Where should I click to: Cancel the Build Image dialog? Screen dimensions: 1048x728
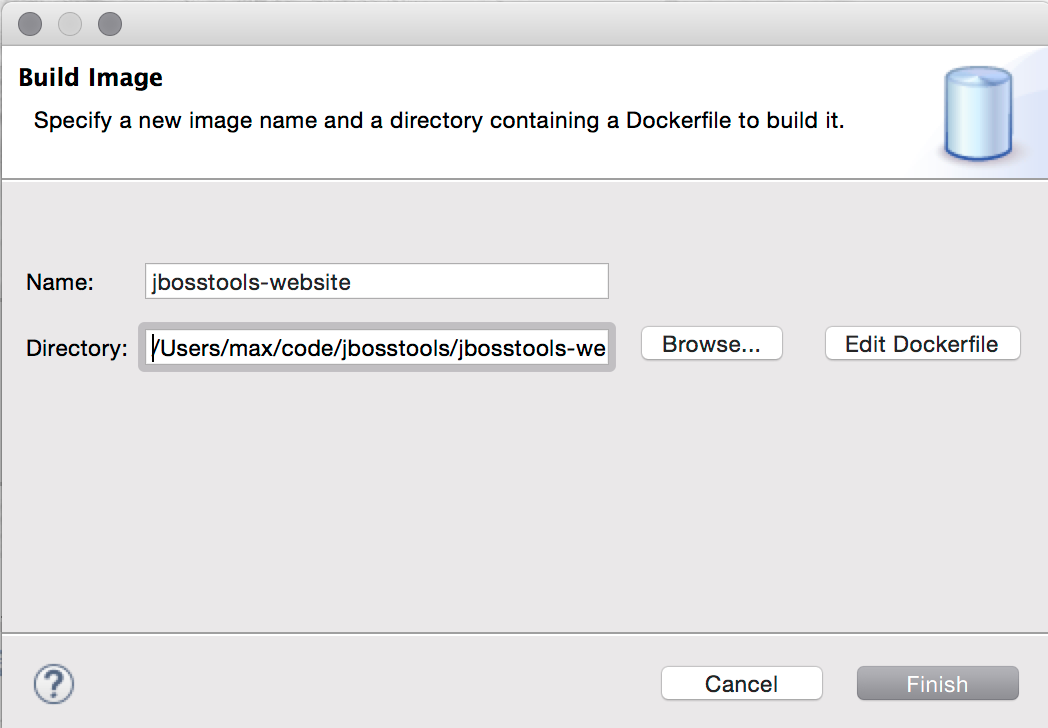coord(741,684)
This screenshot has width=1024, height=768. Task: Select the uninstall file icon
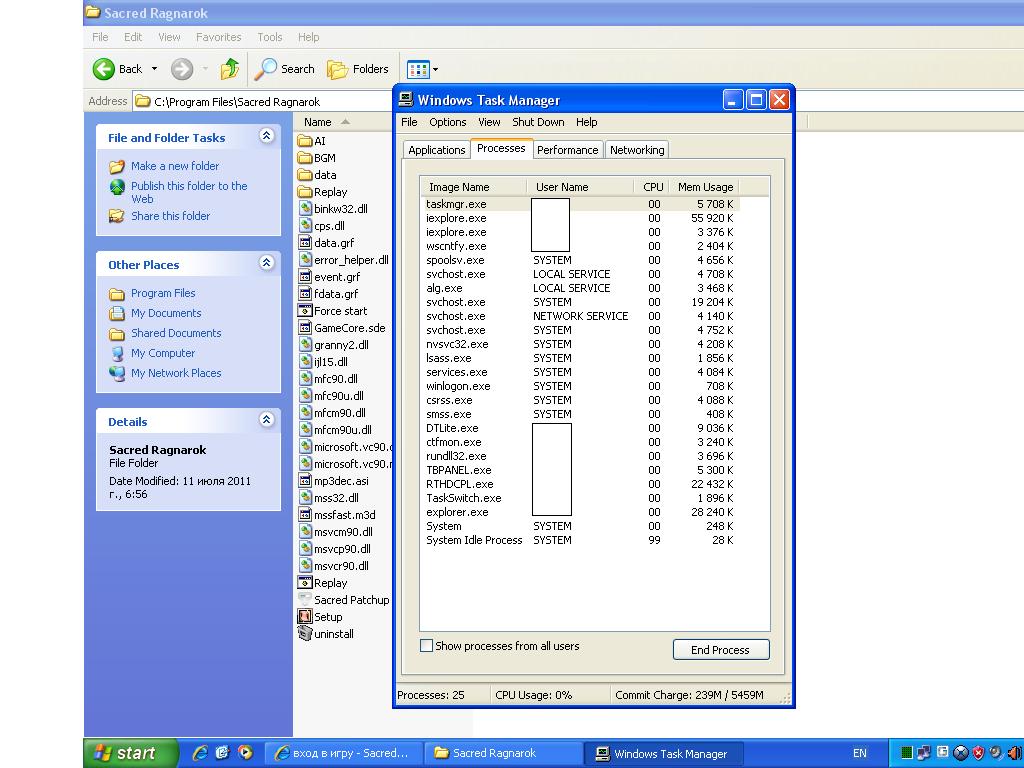pos(304,633)
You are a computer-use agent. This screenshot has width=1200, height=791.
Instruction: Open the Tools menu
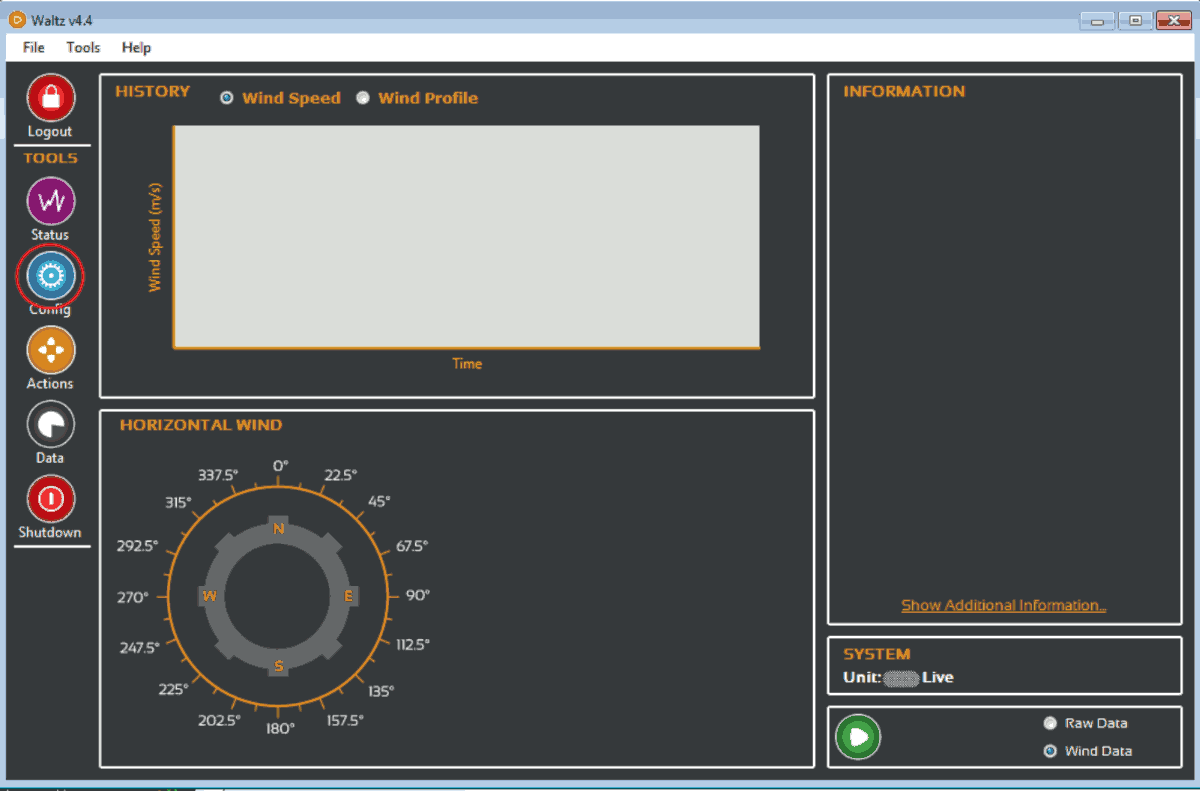tap(84, 47)
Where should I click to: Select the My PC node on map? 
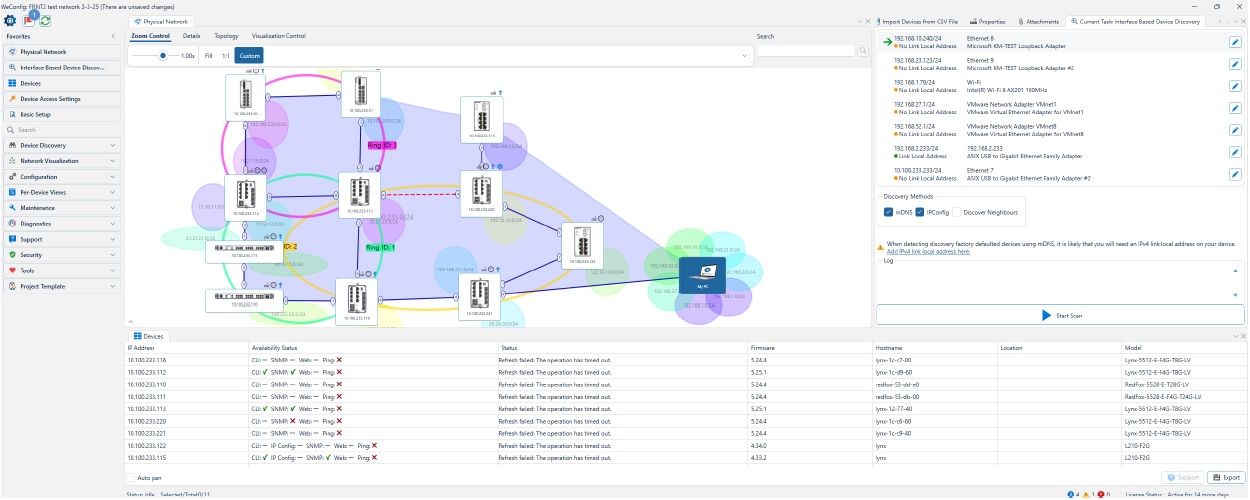click(x=702, y=274)
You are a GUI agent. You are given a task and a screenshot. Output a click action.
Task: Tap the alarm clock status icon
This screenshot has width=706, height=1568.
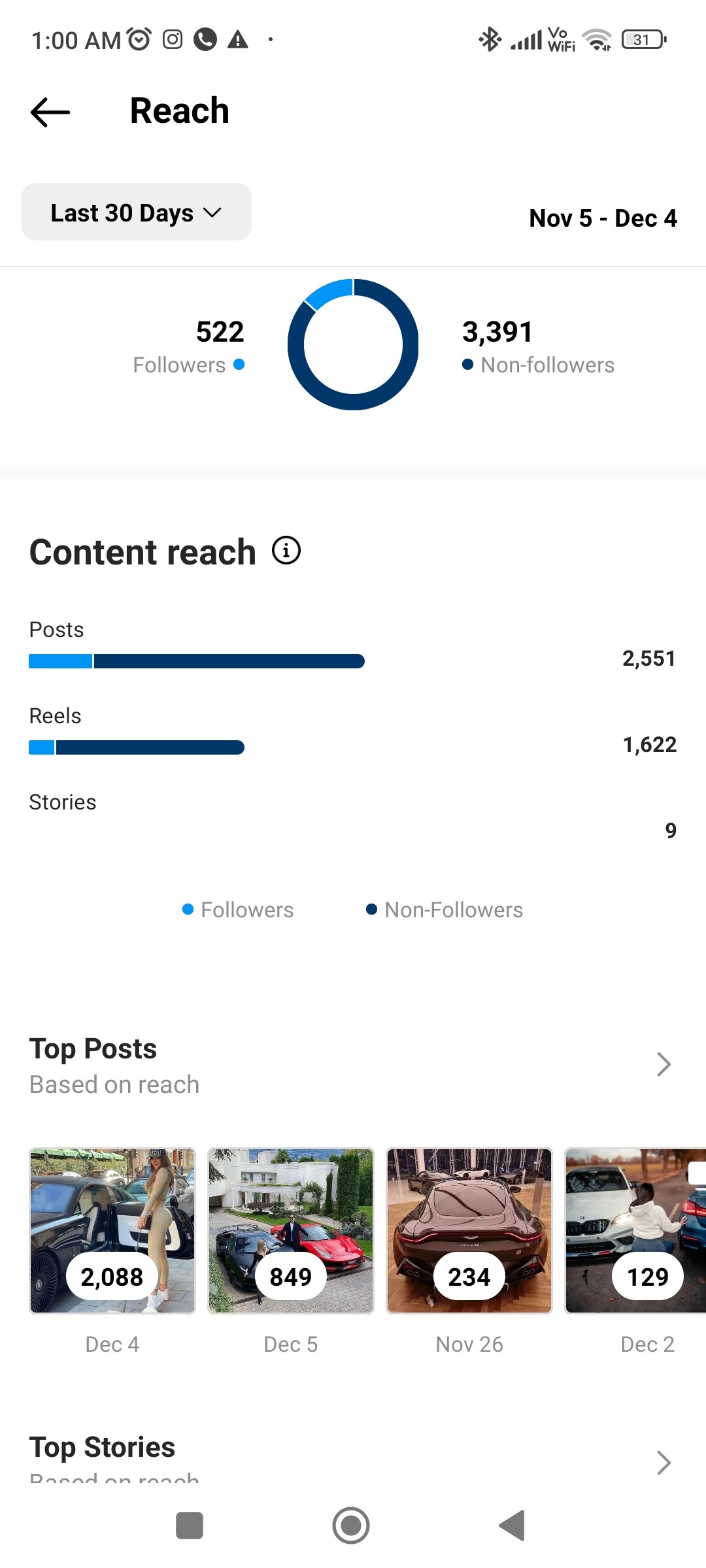[x=139, y=40]
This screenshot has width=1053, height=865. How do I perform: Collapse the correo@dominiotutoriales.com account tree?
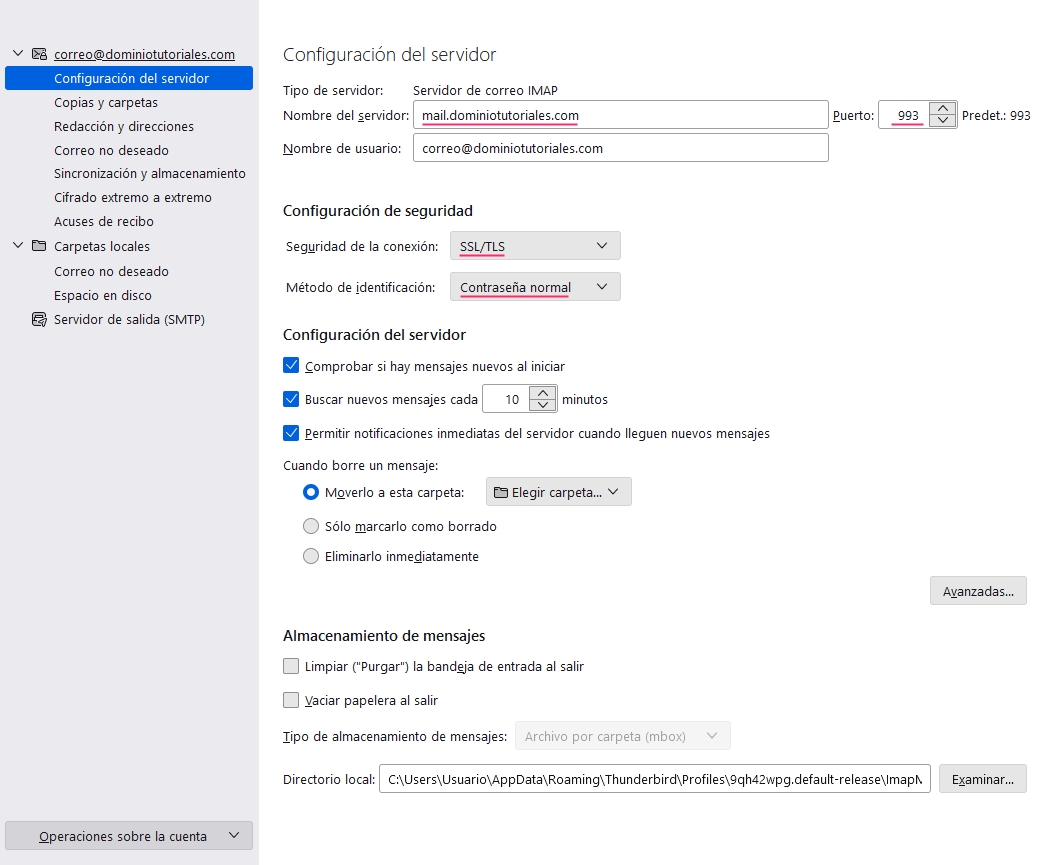17,54
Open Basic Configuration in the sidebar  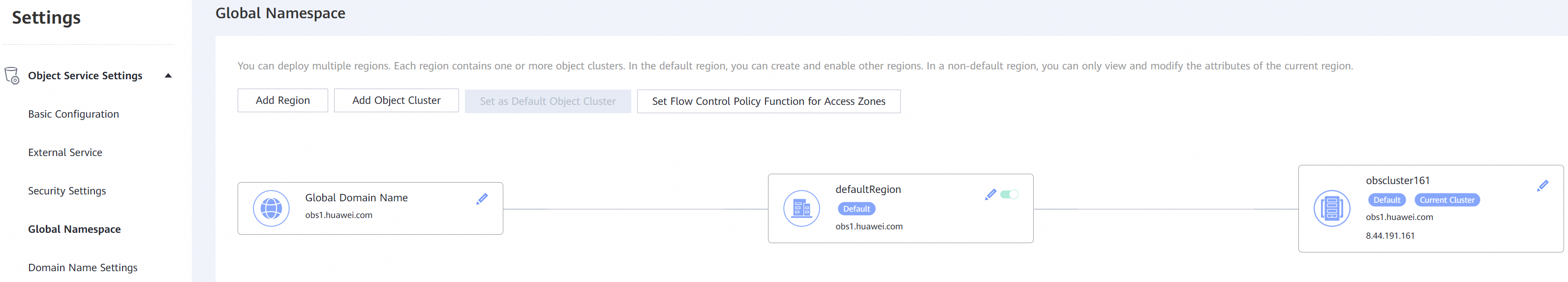(x=74, y=114)
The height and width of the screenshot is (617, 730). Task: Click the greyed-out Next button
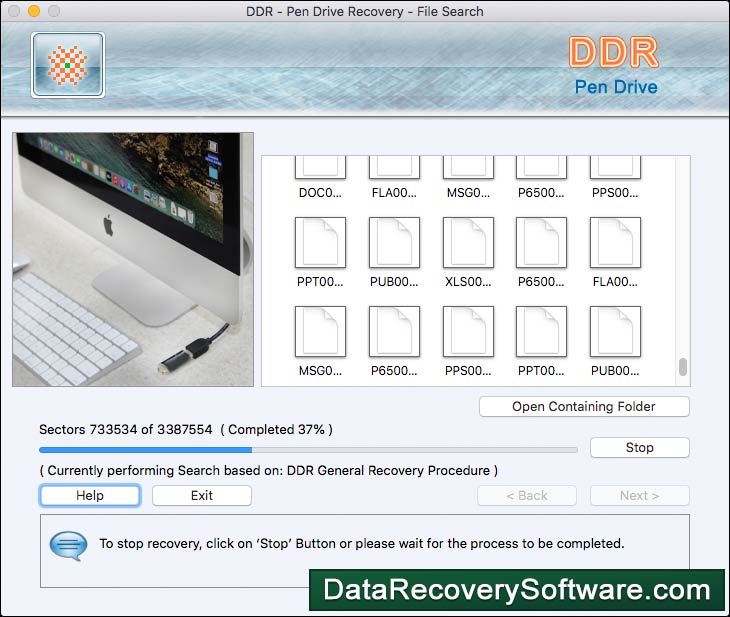click(639, 495)
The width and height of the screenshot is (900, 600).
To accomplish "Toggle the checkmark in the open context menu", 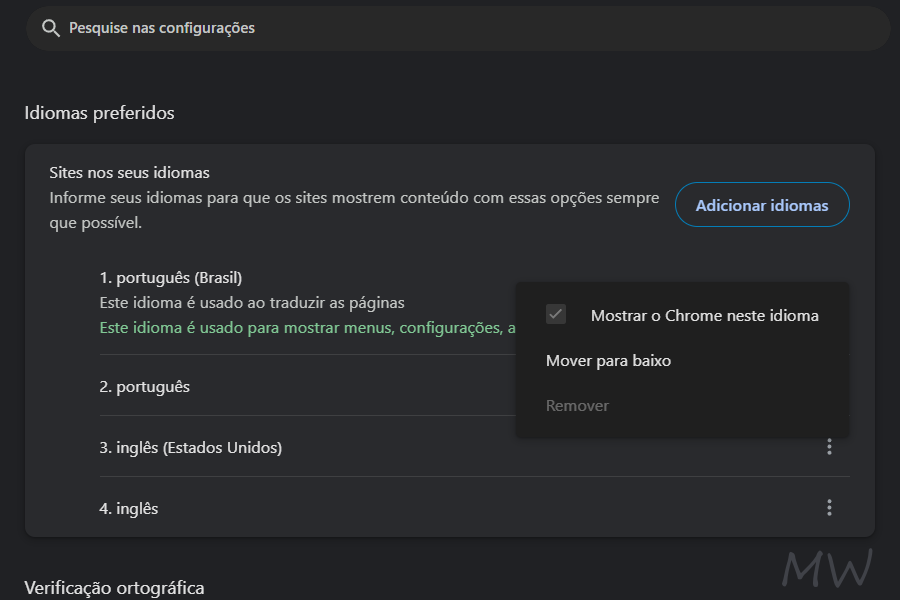I will [x=555, y=314].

:: What is required ::
Tell how many lines above contain the word "agent". Nothing but the number is needed.

:: Output for this task ::
2